Matt. 10:24—student vs disciple; servant vs slave

TNIV:
Students
are not above their teacher, nor servants above their master. It is enough for students to be like their teacher, and servants like their master.

HCSB:
A disciple is not above his teacher, or a slave above his master. It is enough for a disciple to become like his teacher and a slave like his master.

NAB:
No disciple is above his teacher, no slave above his master. It is enough for the disciple that he become like his teacher, for the slave that he become like his master.

NJB:
Disciple
is not superior to teacher, nor slave to master. It is enough for disciple to grow to be like teacher, and slave like master.

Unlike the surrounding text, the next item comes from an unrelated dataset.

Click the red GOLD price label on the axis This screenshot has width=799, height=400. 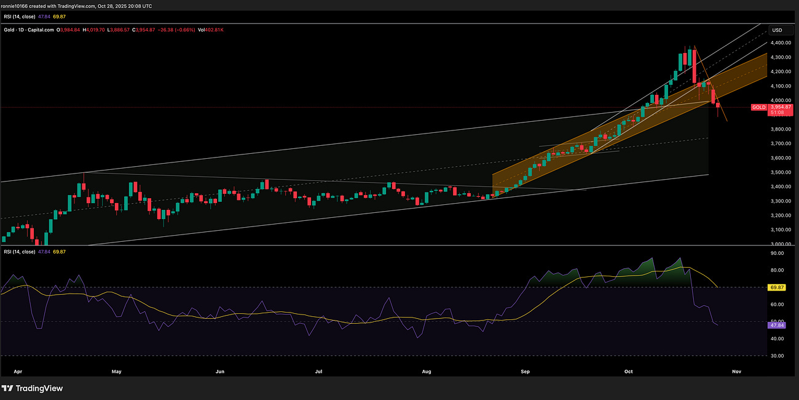pyautogui.click(x=759, y=107)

v.24: in TNIV’s gender-inclusive change from “his master” to “their master”, translators have changed the singular “student” to plural form. This alteration from the original is not the best. I prefer NJB rendering. From a gender-inclusive perspective, the NJB does a slick job of avoiding the use of “his” and “their” altogether. I prefer the NJB rendering because there is no change from singular to plural; moreover, it uses “slave” instead of “servant”. The NLT’s provides a fair rendering: “A student is not greater than the teacher. A servant is not greater than the master” but the NRSV provides an excellent rendering of the same verse too.

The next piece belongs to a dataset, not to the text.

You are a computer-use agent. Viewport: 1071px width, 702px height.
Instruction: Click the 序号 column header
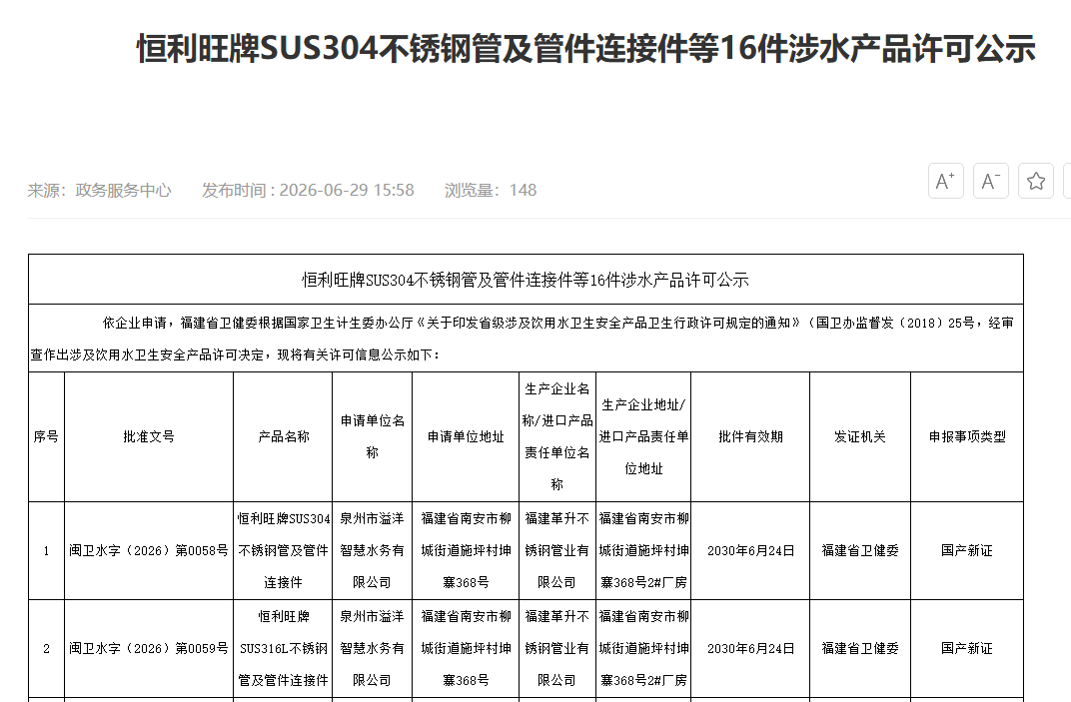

Furthermore, in today’s context, “disciple” has the connotation of discipleship and discipline, whereas, today’s use of “student” can carry the connotation of an immature high school or elementary school student. Does the average high school student strive to become like one’s teacher? I think not.

Matt. 10:28b—Gehenna vs hell

TNIV:
Rather, be afraid of the One who can destroy both soul and body in hell.

HCSB:
rather, fear Him who is able to destroy both soul and body in hell.

NAB:
rather, be afraid of the one who can destroy both soul and body in Gehenna.

WEB:
Rather, fear him who is able to destroy both soul and body in Gehenna.

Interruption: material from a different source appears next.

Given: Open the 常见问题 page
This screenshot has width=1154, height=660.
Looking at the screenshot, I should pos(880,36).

v.28: The NAB provides an interesting translation of the word γεέννα (Gehenna, hell). I have wondered why our translations use the word “hell” instead of Gehenna. Young’s Literal Translation, World English Bible and Weymouth N.T. also use Gehenna. This likely comes from Ghi-Hinnom, or valley of Hinnom from Jeremiah 7:31 and 2 Chron. 28:3 was a place where people were sacrificed in a fire:

They have built the high places of Topheth in the Valley of Ben Hinnom to burn their sons and daughters in the fire–something I did not command, nor did it enter my mind. So beware, the days are coming, declares the Lord, when people will no longer call it Topheth or the Valley of Ben Hinnom, but the Valley of Slaughter, for they will bury the dead in Topheth until there is no more room. (Jer. 7:31, TNIV)

Gehenna, then, was a place where God’s enemies lie dead outside the walls of the New Jerusalem. Corpses, refuse and garbage were thrown in the Valley of Hinnom outside the city, where huge fires burned constantly. The imagery of Isaiah also adds to how we view hell:

And they shall go out and look at the dead bodies of the people who have rebelled against me; for their worm shall not die, their fire shall not be quenched, and they shall be an abhorrence to all flesh. (Isa. 66:24, NRSV)

If we render the word “Gehenna”, we risk not understanding that hell is an actual realm within our understanding of heaven and hell. Jesus described hell as a place of torment in Mark 9:45-48. If we use “hell”, we risk not understanding the origins of the word. I don’t have a preference. I think I’m torn between the use of both words.